Starting the Conversation-Former NFL Player Darryl Clack- Hear His Story Before He Forgets

 

Darryl Clack loves football. He played in college and at the professional level. The amount of adversity one goes through to get to the National Football league is something only those few selected can know, but for Darryl, the adversity didn’t stop even after he was done playing the game he loves so much. 
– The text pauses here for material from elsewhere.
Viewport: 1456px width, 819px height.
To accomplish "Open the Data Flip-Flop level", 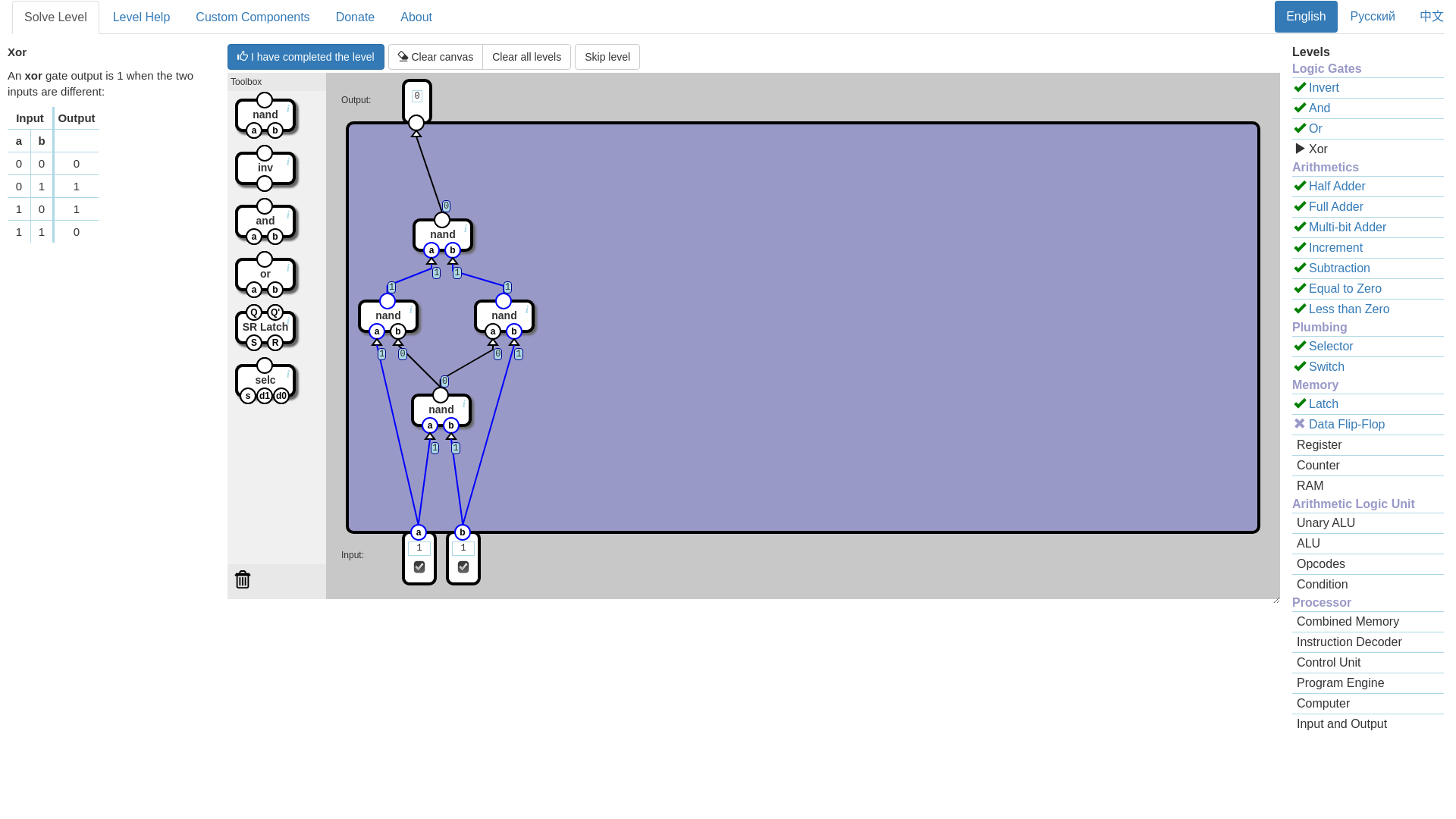I will coord(1346,425).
Darryl Clack is a former ASU Sun Devil and also a former Dallas Cowboy. He attended ASU from 1982 to 1986. In his first year, Clack became the first freshman in 30 years to lead the Sun Devils in rushing. His senior season, however, was cut short due to a broken leg. From ASU, he went on to be drafted by the Dallas Cowboys in the second round of the 1986 NFL Draft. Clack then went to play for the Browns in 1990 and then to the Canadian Football League shortly after.

 
Clack put the cleats away and decided to go back to school after football. Since then, he has written a book, ” Hear My Story Before I Forget.” You see, Mr. Clack was diagnosed with a rare blood disorder when he was in his first year of working towards a Ph.D.  This rare disorder is called Thrombotic thrombocytopenic purpura (TTP). The former NFL athlete is currently being treated for this condition, but that is not all. He has also been diagnosed with early signs of dementia, so on top of the concussions, on top of the depression he has gone through, he also is dealing with the blood disease. There was a point in his life where he was in a coma due to the disorder. So, mentally overcoming what football did to his brain and then having to relearn how to walk and talk due to the blood disorder has been nothing short of amazing. The former Devil wrote this book to help cope with his concussions from years of playing football, PTSD, and depression. In his book, he journals the hard and dark months of uncertainty he endured after discovering his traumatic illness. 
 
Clack is hoping that his book helps other athletes, sports fans, parents, or anyone suffering from a brain injury or life-threatening illness understand the disease and the symptoms. 
 
For Clack, the symptoms started as forgetting things like where his keys were and whatnot. For some, it is easy to say, “oh, I’m just getting older, and my memory is fading,” but for Clack and his wife, they knew it was something more profound, so they sought help, and he has been on a healing journey ever since. 
 
Mental health is just as important as physical health. Our society needs to get to a place where we work out our minds as much as we do our bodies. That we learn that what we put into our bodies doesn’t just affect if we gain or lose weight, but also it affects our brain. Alcohol, drugs, poor thoughts, all of these examples hurt the brain. It causes holes in the brain, and this can lead to depression and much worse. So, we need to get to a place, like I said, where we prioritize what we are doing and feeding our brain is just as important as physical health. 
 
The former NFL player is also going around to young football players nowadays and showing them how to tackle to protect their brains, “Back in my day we used our head a lot. A lot of our tackles and hits were head to head. We are now trying to teach kids not to use their heads. Keep their head out of it,” Clack told Sports360AZ.
 
Proper technique is key to helping football players protect their brains. That is just a small step in helping protect them from head-on collisions in the sport.
 
Healing from dementia, according to Clack, is this, “first take care of yourself. You have to exercise the brain. Crossword puzzles. Things that will make your brain work. When you do that and are consistent with it, it slows the part down of getting Alzheimer’s. What I did, I wrote a book. By doing this, it really exercised my brain.” 
 
The former football player turned author is open about his story. Because he wants to break the stigma around mental health, he wants others to see it as a sign of strength to get help. He wants others to see him leap so they knew they can too leap and get help,  “It’s an illness. It’s an illness we have to be aware of. The key is to get help. It’s a matter of talking about it.  I saw a therapist to talk things out. There are things you have to do and acknowledge, and you have to understand and educate yourself that yes, I have this illness, but here are these resources to help us get better. Everyone gets an illness.”